Provided passage>
==================================================
So patients are being sent home from the hospital.. and to avoid readmissions.. (which ARE being monitored)... hospitals are sending patients home just as sick or even sicker.. but are telling home health agencies that if they send them back to the hospital.. they are not going to get referrals. So home health agencies are keeping patients that are not doing well at home.. and if they have to transfer them.. they are sending them to OTHER hospitals to avoid getting dinged by the original hospital. Because the hospital is keeping a "score card".. on them.
This is right in line with how schools manipulate graduation rates. And police manipulate crime rates. And the government manipulates unemployment rates. and so on and so on. Numbers are great if they are reliable, but put in a financial or political incentive to manipulate the numbers and you can be sure that they will be manipulated.
Why not hire more staff?
\AAFP, AOA, AAP, and ACP have all endorsed the medical home model. These are practice patterns they've been asking for financial support to implement in primary care for several years.
==================================================
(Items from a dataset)
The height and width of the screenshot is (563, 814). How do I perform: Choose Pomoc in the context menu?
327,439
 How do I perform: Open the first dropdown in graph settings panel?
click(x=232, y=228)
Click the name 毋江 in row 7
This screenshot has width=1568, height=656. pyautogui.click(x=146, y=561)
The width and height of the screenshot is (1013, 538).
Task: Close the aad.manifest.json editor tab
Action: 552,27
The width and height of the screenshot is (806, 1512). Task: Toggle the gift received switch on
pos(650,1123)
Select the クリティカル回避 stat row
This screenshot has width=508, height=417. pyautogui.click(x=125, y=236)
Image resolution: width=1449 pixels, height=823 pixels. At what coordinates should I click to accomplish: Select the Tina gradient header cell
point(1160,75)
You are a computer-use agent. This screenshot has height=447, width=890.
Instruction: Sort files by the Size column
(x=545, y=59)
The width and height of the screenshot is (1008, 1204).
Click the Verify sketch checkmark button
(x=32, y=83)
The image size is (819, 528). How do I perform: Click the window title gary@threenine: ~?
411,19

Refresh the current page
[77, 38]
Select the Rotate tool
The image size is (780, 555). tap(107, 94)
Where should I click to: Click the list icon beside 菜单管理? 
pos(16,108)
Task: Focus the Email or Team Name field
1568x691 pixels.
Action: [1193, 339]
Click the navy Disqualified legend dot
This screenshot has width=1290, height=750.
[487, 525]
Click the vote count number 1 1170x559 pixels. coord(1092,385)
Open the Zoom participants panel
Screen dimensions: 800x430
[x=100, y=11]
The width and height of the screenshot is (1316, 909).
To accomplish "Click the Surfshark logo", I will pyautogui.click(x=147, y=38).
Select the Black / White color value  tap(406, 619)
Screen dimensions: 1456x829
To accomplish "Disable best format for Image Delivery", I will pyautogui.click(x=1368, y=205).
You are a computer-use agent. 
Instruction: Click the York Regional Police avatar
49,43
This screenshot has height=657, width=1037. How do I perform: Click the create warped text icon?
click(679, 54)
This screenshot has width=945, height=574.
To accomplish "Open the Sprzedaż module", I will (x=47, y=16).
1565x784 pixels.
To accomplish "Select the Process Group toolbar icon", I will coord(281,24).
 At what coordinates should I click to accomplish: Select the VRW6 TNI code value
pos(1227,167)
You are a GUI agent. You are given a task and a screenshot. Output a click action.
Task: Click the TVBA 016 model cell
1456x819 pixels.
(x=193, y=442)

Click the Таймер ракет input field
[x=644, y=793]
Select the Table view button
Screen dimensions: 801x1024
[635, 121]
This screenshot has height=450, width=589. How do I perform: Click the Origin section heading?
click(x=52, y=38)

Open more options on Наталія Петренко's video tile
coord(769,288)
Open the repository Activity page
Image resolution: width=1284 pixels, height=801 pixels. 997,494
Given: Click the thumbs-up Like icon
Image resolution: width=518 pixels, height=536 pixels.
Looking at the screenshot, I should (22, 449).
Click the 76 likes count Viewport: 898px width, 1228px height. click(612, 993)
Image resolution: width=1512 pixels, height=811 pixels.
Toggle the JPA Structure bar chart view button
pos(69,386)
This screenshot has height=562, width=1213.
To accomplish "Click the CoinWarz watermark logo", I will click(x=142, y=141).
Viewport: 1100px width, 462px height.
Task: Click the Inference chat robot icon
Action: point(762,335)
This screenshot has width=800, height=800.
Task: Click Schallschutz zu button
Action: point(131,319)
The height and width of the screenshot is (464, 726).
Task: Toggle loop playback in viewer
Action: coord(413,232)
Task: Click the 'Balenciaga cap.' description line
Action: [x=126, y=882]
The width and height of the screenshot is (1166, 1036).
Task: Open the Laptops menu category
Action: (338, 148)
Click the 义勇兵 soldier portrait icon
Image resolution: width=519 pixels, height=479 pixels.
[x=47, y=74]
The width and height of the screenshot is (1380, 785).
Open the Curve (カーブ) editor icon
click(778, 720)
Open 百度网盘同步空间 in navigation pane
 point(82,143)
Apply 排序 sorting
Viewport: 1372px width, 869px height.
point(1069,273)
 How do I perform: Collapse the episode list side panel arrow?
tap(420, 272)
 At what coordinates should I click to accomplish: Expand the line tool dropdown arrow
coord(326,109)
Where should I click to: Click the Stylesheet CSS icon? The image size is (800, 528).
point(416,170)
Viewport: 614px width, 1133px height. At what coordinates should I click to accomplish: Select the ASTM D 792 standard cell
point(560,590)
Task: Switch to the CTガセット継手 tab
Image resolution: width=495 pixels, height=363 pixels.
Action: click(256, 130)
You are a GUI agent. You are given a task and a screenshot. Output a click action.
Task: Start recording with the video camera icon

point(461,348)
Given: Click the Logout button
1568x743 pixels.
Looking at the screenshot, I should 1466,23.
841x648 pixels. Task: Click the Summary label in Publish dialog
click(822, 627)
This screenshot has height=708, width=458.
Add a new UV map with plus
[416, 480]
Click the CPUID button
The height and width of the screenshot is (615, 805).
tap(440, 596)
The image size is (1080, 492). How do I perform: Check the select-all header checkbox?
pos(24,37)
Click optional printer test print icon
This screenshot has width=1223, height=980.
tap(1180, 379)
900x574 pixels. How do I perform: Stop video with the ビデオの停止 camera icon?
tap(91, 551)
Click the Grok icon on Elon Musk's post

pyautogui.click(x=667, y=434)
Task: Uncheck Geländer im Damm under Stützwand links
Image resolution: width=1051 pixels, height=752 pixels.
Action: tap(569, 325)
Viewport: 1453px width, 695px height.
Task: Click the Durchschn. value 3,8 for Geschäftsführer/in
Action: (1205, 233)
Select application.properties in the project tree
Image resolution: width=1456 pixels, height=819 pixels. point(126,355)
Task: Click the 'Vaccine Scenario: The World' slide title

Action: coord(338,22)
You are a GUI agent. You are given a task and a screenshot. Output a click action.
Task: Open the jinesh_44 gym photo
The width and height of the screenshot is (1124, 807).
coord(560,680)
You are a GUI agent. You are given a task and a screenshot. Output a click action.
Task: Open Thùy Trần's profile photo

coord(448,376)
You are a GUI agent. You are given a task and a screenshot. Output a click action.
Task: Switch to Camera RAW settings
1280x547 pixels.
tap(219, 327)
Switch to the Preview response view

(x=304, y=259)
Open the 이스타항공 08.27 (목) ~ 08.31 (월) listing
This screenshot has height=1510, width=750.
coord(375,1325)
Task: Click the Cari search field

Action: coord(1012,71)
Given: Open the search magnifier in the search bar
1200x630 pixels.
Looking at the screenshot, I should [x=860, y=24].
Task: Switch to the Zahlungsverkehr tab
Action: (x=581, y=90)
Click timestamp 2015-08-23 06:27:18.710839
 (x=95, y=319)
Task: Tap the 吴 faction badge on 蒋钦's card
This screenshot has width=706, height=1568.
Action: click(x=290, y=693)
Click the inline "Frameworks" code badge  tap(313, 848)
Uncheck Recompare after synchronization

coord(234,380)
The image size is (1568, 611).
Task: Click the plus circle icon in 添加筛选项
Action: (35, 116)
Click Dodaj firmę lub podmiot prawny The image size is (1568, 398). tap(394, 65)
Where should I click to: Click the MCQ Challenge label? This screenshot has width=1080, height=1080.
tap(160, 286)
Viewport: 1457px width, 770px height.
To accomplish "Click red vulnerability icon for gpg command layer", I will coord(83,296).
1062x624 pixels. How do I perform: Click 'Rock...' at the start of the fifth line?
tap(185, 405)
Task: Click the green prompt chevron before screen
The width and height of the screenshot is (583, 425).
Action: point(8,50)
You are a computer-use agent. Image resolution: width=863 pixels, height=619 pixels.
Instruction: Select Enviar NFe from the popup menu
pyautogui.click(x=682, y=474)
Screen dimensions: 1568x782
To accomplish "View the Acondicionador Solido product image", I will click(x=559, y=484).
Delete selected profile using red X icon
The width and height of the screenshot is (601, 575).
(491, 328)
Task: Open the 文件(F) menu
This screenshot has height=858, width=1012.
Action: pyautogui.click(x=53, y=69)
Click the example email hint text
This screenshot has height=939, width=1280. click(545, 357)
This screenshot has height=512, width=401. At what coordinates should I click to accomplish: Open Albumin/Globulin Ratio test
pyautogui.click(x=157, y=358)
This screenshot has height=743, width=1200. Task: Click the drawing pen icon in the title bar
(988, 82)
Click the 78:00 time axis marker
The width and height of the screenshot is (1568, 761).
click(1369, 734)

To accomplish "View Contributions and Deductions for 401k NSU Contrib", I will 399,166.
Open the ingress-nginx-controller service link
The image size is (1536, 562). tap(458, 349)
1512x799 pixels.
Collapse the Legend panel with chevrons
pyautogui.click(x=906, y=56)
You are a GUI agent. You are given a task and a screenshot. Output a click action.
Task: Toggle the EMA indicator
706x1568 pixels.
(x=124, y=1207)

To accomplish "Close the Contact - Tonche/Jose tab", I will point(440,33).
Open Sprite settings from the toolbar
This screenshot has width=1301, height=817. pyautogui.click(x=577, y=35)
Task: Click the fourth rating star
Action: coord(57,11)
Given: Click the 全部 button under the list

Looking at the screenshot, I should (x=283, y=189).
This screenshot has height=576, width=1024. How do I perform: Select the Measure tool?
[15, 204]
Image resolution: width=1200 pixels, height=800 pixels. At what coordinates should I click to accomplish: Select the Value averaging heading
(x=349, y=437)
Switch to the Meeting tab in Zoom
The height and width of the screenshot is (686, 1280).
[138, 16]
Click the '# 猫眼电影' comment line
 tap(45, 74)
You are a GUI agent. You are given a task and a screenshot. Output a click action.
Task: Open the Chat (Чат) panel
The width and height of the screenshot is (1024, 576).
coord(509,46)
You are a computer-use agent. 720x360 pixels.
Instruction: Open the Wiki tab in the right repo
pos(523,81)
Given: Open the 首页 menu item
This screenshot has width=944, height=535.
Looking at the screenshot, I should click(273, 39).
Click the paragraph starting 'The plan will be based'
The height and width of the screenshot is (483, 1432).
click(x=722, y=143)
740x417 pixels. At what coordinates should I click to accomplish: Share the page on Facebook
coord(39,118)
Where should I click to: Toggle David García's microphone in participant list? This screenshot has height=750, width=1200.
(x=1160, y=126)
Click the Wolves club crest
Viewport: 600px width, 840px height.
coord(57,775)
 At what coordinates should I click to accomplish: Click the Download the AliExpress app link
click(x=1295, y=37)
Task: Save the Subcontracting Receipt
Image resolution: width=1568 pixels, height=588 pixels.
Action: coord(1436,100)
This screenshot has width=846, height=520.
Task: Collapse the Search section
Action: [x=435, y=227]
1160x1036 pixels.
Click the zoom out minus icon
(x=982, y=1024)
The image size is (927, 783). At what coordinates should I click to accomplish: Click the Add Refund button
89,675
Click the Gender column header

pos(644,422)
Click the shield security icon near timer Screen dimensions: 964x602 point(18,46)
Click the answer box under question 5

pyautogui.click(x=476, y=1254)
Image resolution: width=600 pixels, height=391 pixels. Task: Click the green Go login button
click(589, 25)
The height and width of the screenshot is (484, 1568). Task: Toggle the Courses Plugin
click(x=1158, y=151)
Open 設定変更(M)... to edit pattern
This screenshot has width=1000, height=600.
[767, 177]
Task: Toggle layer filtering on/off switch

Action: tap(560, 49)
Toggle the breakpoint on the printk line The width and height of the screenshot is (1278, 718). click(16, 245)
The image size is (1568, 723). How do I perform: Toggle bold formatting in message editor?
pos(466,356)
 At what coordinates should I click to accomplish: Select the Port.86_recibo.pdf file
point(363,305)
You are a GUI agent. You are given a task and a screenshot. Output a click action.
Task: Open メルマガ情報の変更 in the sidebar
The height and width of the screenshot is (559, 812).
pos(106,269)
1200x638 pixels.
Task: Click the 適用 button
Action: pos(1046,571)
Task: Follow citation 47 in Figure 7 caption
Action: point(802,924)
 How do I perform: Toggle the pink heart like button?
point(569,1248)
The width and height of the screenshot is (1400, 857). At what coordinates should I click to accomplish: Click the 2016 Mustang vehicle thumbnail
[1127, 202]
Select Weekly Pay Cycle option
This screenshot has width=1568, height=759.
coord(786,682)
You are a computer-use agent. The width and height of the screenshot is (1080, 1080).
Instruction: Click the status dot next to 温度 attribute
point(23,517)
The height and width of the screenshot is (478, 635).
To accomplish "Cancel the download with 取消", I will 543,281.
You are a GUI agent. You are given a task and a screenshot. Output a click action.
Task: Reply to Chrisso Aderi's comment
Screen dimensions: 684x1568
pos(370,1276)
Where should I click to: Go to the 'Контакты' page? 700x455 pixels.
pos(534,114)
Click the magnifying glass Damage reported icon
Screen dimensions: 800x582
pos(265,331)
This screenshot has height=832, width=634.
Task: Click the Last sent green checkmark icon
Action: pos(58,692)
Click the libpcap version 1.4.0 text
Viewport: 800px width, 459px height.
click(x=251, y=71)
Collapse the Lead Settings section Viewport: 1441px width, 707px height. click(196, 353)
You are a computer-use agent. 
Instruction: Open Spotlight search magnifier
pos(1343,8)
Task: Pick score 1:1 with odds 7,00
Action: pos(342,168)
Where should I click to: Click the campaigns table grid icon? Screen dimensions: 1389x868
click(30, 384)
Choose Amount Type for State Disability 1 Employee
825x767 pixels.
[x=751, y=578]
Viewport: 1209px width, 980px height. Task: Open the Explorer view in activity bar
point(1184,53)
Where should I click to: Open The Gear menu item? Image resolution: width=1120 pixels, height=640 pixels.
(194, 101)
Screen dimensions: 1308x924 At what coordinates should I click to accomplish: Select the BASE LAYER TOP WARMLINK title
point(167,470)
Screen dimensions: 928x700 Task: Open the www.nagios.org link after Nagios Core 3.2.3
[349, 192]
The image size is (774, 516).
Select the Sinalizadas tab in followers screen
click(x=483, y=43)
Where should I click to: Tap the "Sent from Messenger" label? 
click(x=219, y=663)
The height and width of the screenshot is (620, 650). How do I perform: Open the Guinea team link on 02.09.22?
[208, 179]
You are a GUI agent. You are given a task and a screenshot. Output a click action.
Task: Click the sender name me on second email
==================================================
Prompt 1> According to the passage on hospital readmissions, what do hospitals tell home health agencies will happen if they send patients back to the hospital?
Prompt 2> Please echo the part of the passage on hospital readmissions that opens with the words "This is right" and closes with "will be manipulated.".
These data were taken from a separate source.

Task output 1> They will not get referrals.

Task output 2>
This is right in line with how schools manipulate graduation rates. And police manipulate crime rates. And the government manipulates unemployment rates. and so on and so on. Numbers are great if they are reliable, but put in a financial or political incentive to manipulate the numbers and you can be sure that they will be manipulated.